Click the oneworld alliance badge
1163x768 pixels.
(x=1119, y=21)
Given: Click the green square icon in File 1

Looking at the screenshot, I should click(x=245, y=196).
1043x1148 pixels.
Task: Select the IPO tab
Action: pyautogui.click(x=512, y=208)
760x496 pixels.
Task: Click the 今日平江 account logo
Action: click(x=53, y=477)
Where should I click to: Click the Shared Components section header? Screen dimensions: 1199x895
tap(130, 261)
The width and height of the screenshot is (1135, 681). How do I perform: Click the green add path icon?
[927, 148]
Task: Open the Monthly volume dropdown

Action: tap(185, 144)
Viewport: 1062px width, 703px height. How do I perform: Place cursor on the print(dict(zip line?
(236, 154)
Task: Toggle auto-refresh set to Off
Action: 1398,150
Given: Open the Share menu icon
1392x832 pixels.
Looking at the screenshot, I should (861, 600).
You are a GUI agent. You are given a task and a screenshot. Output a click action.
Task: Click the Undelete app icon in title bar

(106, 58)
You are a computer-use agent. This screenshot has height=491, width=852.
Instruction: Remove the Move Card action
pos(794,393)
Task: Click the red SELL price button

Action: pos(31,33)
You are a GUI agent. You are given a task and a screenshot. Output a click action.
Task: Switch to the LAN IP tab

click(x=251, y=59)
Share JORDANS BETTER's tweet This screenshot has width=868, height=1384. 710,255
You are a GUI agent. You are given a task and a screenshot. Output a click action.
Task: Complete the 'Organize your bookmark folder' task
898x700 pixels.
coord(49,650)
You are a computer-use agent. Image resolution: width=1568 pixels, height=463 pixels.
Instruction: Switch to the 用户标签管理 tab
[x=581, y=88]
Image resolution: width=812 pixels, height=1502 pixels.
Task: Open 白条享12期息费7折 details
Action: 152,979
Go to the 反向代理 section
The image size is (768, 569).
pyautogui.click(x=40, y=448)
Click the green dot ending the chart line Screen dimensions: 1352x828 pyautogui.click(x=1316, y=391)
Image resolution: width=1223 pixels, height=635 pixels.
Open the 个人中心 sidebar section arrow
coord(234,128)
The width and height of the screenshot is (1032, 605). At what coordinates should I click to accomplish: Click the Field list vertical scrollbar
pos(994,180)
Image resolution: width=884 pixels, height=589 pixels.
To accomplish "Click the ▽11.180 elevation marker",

**TASK TO CARRY OUT**
Each line from the one holding "Image resolution: width=884" to the end of the data above goes into the answer exactly as written, and no other line does.

**TASK RESULT**
Image resolution: width=884 pixels, height=589 pixels.
To accomplish "Click the ▽11.180 elevation marker",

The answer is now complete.